**Tujuan Tugas:**
1: Ketik ulang seluruh bagian teks tentang PMII dan Aswaja, mulai dari "PMII sudah memfasihkan" terus hingga "pada kalian masing-masing.".
2: Tulislah kelanjutan teks tentang PMII dan Aswaja, dimulai setelah kalimat terakhirnya.

**Teks Pilihan:**
++++++++
PMII sudah memfasihkan dirinya dengan menjadikan Aswaja sebagai landasan berfikir dan bergerak tentunya dengan nilai moderat, toleran, adil dan seimbang. Sehingga PMII mampu menjaga Islam yang membawa rahmat terhadap perbedaan umat manusia dimanapun dan kapanpun. Tapi, itu merupakan konsepsi semata. Mari kita telaah bersama. Kita selaku bagian dari keluarga besar PMII apakah benar-benar menerapkan nilai Aswaja tersebut terhadap diri kita pribadi minimal, atau bahkan menerapkan pada manajemen organisasi kita tercinta PMII ini, atau perlu untuk kita ragukan kembali kita ini sudah moderat apa tidak, toleran apa tidak, adil apa tidak, seimbang apa tidak?. Jawabannya tentu ada pada kalian masing-masing.
++++++++
**Bahan yang Disediakan:**
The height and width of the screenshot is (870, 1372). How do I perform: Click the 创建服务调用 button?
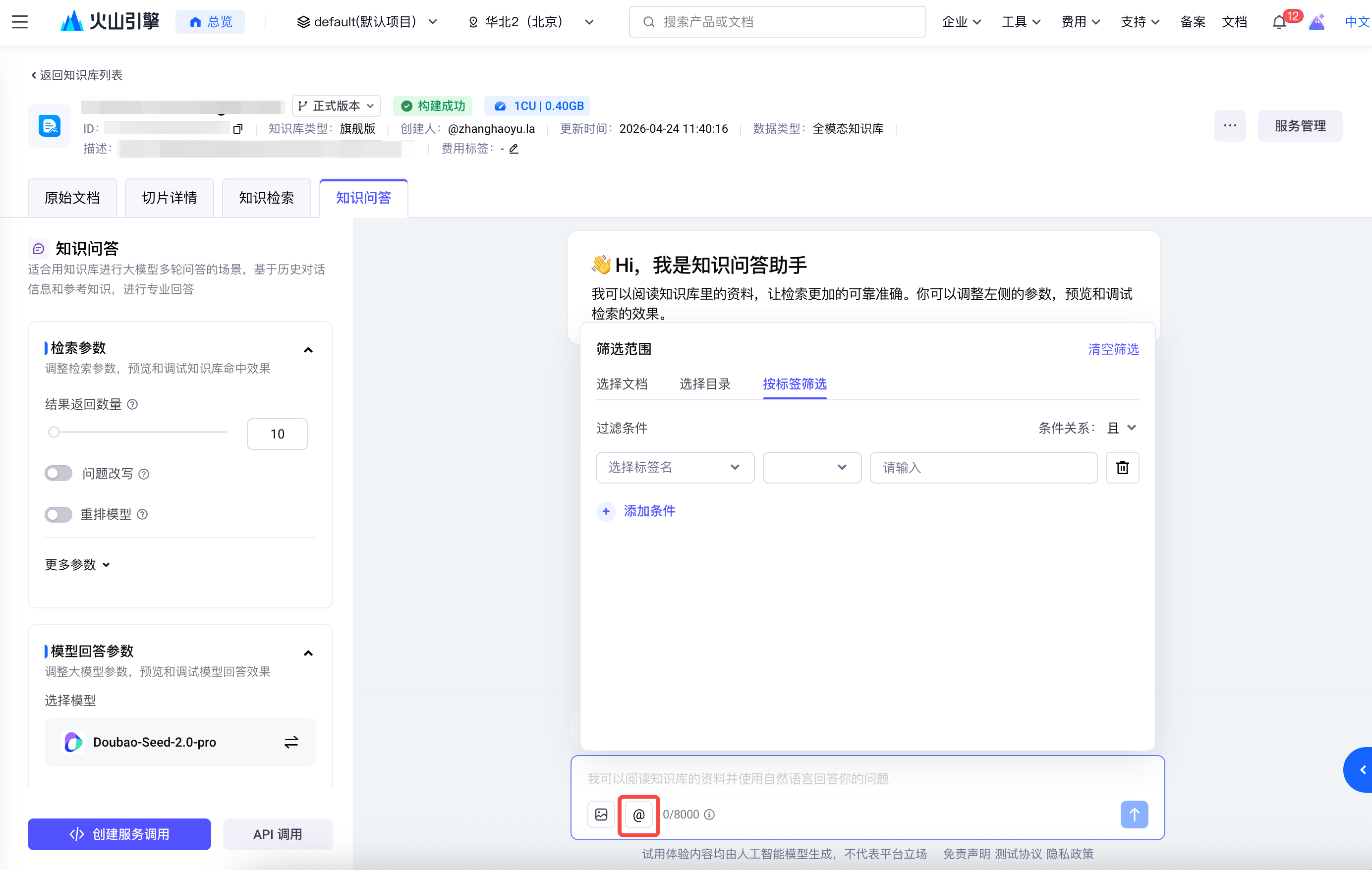119,834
++++++++
**Hasil per Tugas:**
1:
PMII sudah memfasihkan dirinya dengan menjadikan Aswaja sebagai landasan berfikir dan bergerak tentunya dengan nilai moderat, toleran, adil dan seimbang. Sehingga PMII mampu menjaga Islam yang membawa rahmat terhadap perbedaan umat manusia dimanapun dan kapanpun. Tapi, itu merupakan konsepsi semata. Mari kita telaah bersama. Kita selaku bagian dari keluarga besar PMII apakah benar-benar menerapkan nilai Aswaja tersebut terhadap diri kita pribadi minimal, atau bahkan menerapkan pada manajemen organisasi kita tercinta PMII ini, atau perlu untuk kita ragukan kembali kita ini sudah moderat apa tidak, toleran apa tidak, adil apa tidak, seimbang apa tidak?. Jawabannya tentu ada pada kalian masing-masing.

2:
Coba kita berfikir sejenak mengenai PMII hari ini bagaimana, kondisi kader bagaimana, nanti lima puluh tahun kedepan PMII ada atau tiada?. Kapasitas kader yang cukup melimpah tentu anugerah. Akan tetapi akan menjadi bencana besar apabila tidak diimbangi dengan pemahaman dasar soal nila-nilai yang ada di PMII. Contoh kecilnya ketika kita berdiskusi dengan junior kita atau bahkan senior kita, mengenai pemahaman nilai-nilai aswaja, terkadang kita seperti orang bijak ketika berdiskusi dan mencuil-cuil atau bahkan sampai mengucilkan dalam pikiran kita golongan-golongan Islam radikal dan terorisme. Padahal belum tentu kita itu memberikan kenyamanan dalam tanda kutip ancaman terhadap senior atau junior, atau bahkan kita cenderung larut pada toleransi dalam konsepsi semata. Tapi malah menjadi menghalalkan segala cara ketika harus berkontestasi dalam perebutan kekuasaan struktural organisasi, atau tatkala kita gagal memberikan contoh yang baik ketika menerapkan ketauhidan, hablumminallah, hablumminannas, hablumminalalam karena kesibukan kita mengurus kebiasaan mendekte kesalahan golongan lain diluar kita. Lantas dimana Aswaja kita ketika seperti itu.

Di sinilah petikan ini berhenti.